Fifty years ago today, just before 9.00am, Britain lost a unique individual, a man whose patriotism, courage, superstition, determination and insecurities made him one of the most complex, remarkable characters ever to attempt to do what no man had done before. His name was Donald Campbell.
He was, of course, the son of Sir Malcolm Campbell, the serial Land Speed Record breaker of the 1920s and 1930s and it is said Donald went to his watery grave on Lake Coniston trying to live up to memory of the Old Man. But Leo Villa, the long-serving engineer to both generations of Campbell and the man who perhaps understood him best, saw it another way. As soon as the young Donald started toying with the idea of record-breaking, Villa told him: ‘Once you start this, there’s no end to it. When it’s in your blood, it’ll be there for good.’
I hope there’s a magazine called Autoboat or something that is marking this sad anniversary too, for whatever Donald Campbell achieved on land, it pales compared to his achievements on water. His father had set a world water speed record in 1939 at 142mph and Donald’s first outings were in the same boat, Bluebird K4, which he eventually coaxed up to 170mph before wrecking it. But by then the record was far beyond the reach of K4, so he designed an all new jet-powered hydroplane, Bluebird K7 and went to work.

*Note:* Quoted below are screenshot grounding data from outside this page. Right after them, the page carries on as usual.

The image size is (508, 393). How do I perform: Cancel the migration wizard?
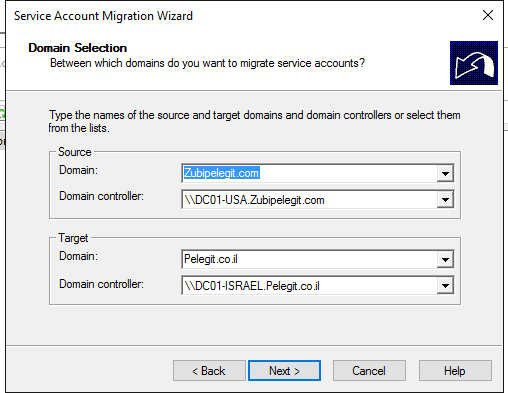(x=369, y=371)
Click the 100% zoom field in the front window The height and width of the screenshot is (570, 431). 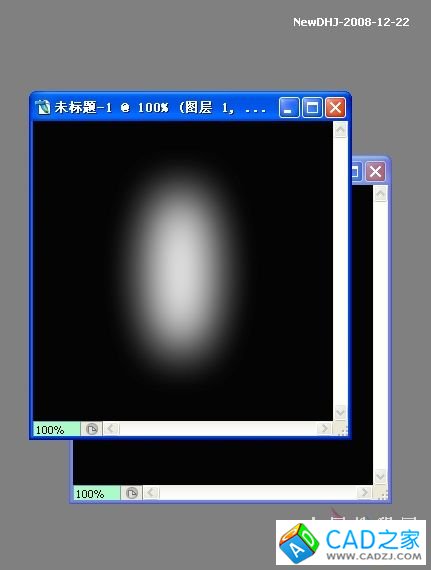57,429
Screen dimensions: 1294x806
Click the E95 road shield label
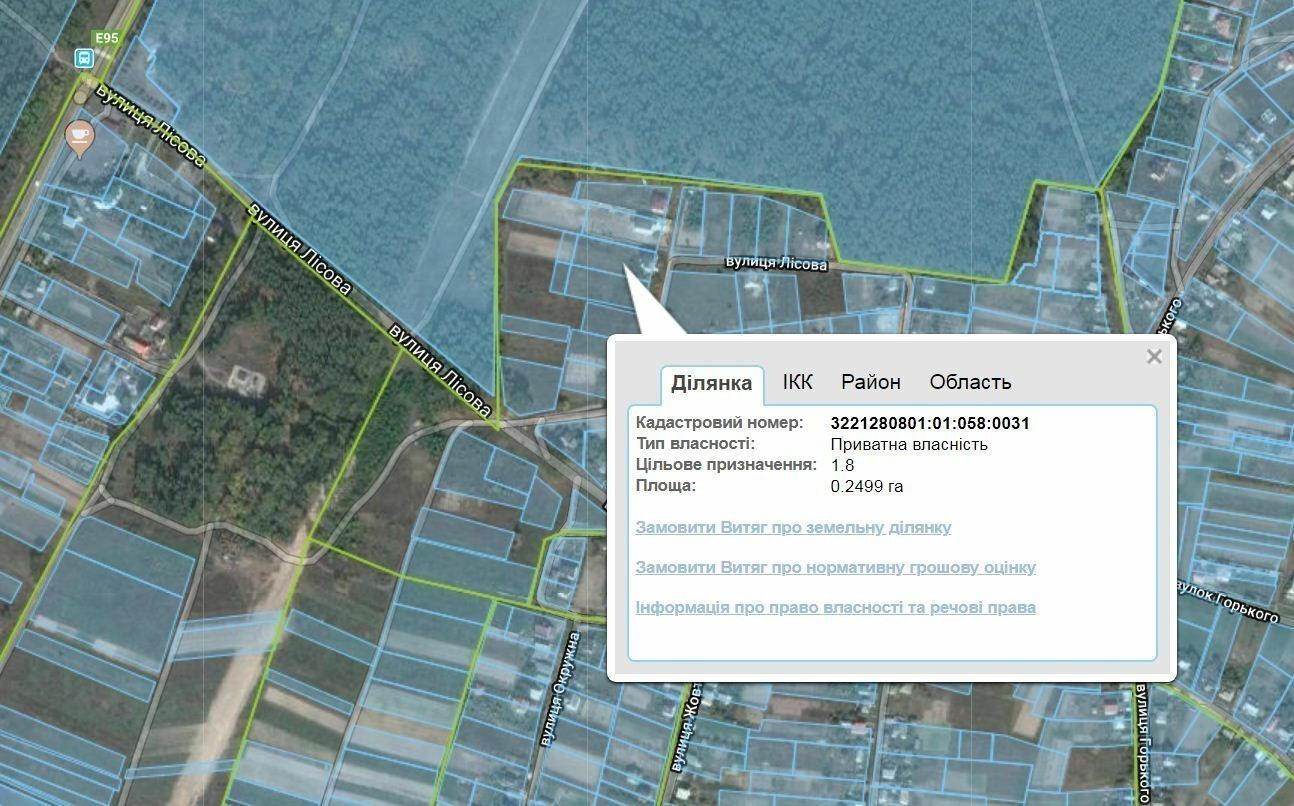pos(106,38)
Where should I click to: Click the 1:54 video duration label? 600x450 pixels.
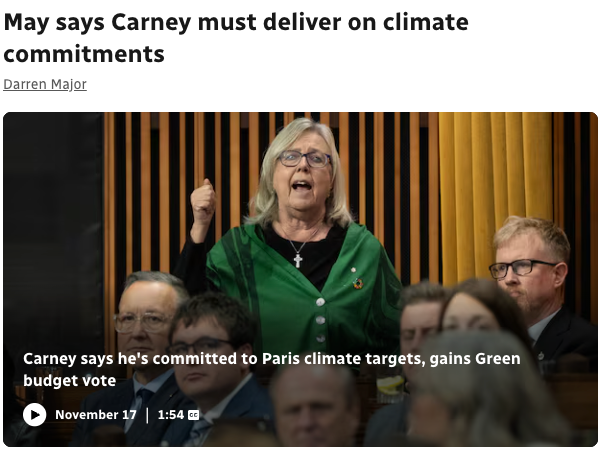[x=171, y=415]

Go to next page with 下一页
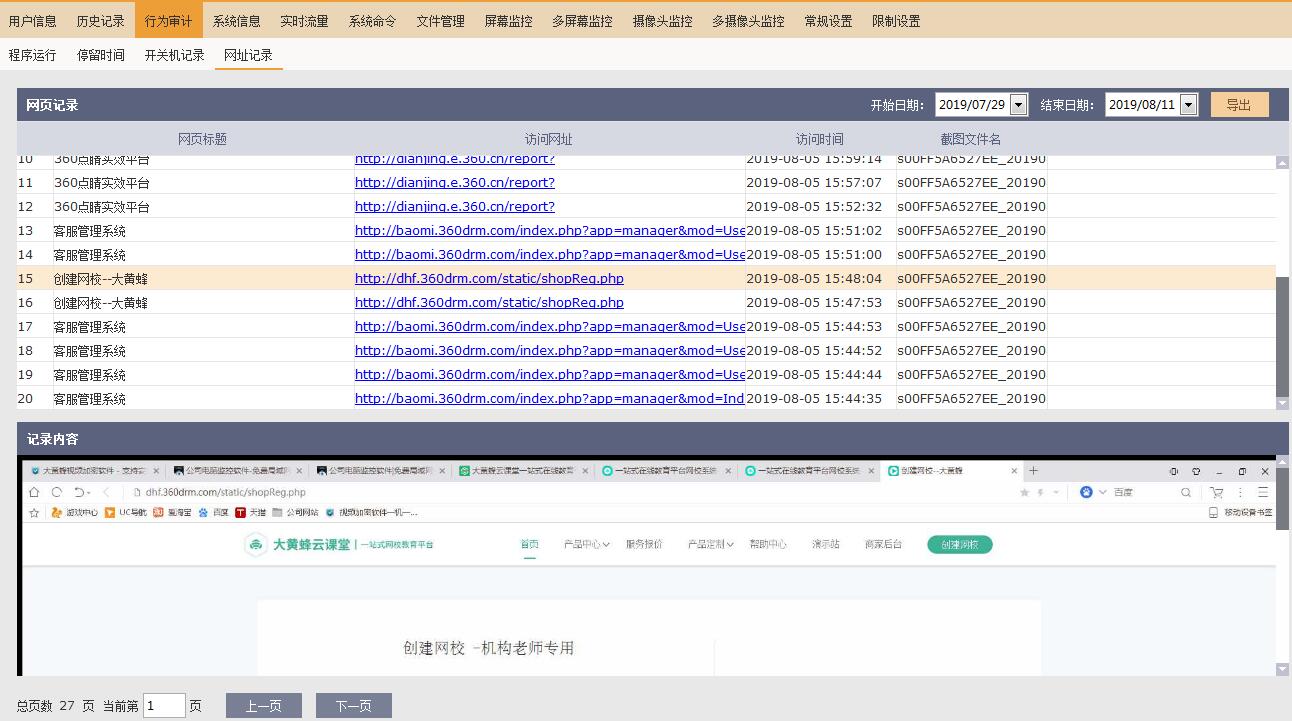[353, 706]
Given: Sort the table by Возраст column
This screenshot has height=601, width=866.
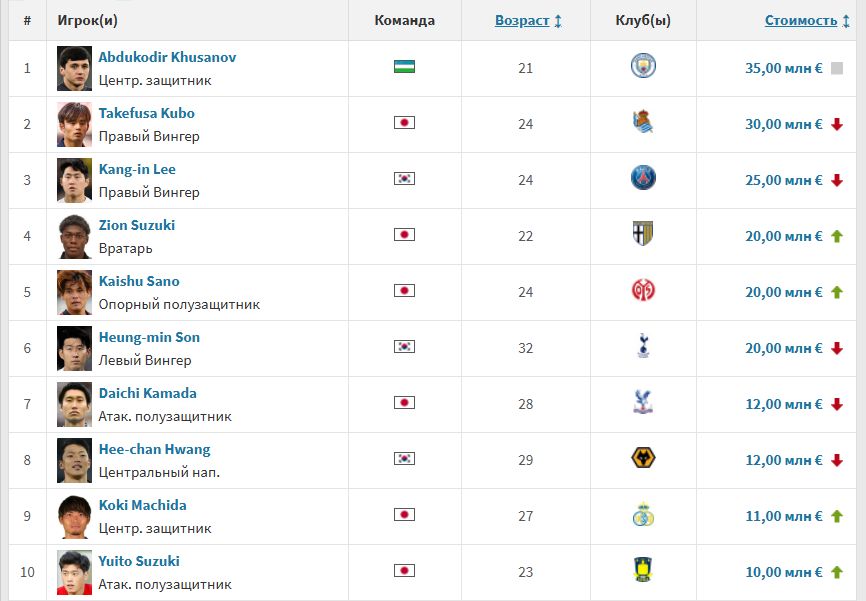Looking at the screenshot, I should [x=522, y=20].
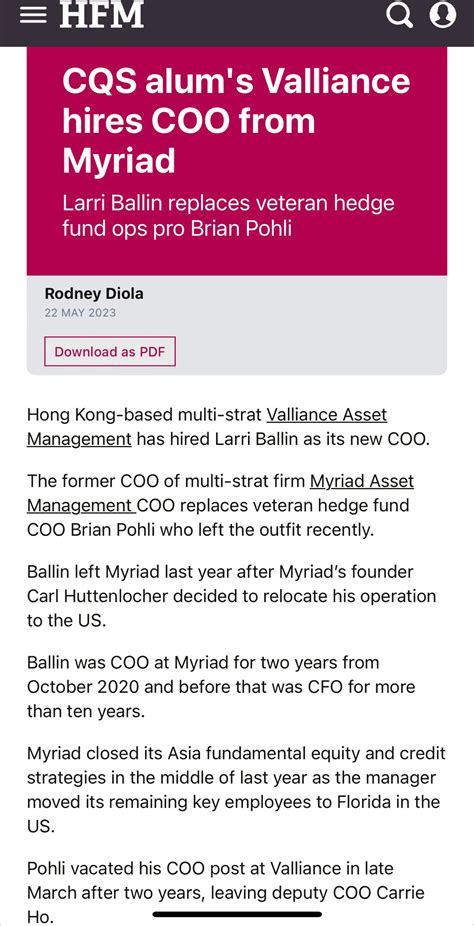Open the search magnifier icon
Screen dimensions: 474x926
click(x=400, y=15)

Between 1955 and 1964, K7 set seven water speed records, raising unopposed the record by almost 100mph from 178mph to 276mph. In the 53 years since, the mark has been raised just 43mph more. No one broke the record more times, no one raised it by more than half as much as Campbell. Though others achieved more on land, in the realm of the water speed record, Donald Campbell was, is and will almost certainly remain the undisputed, unapproached king.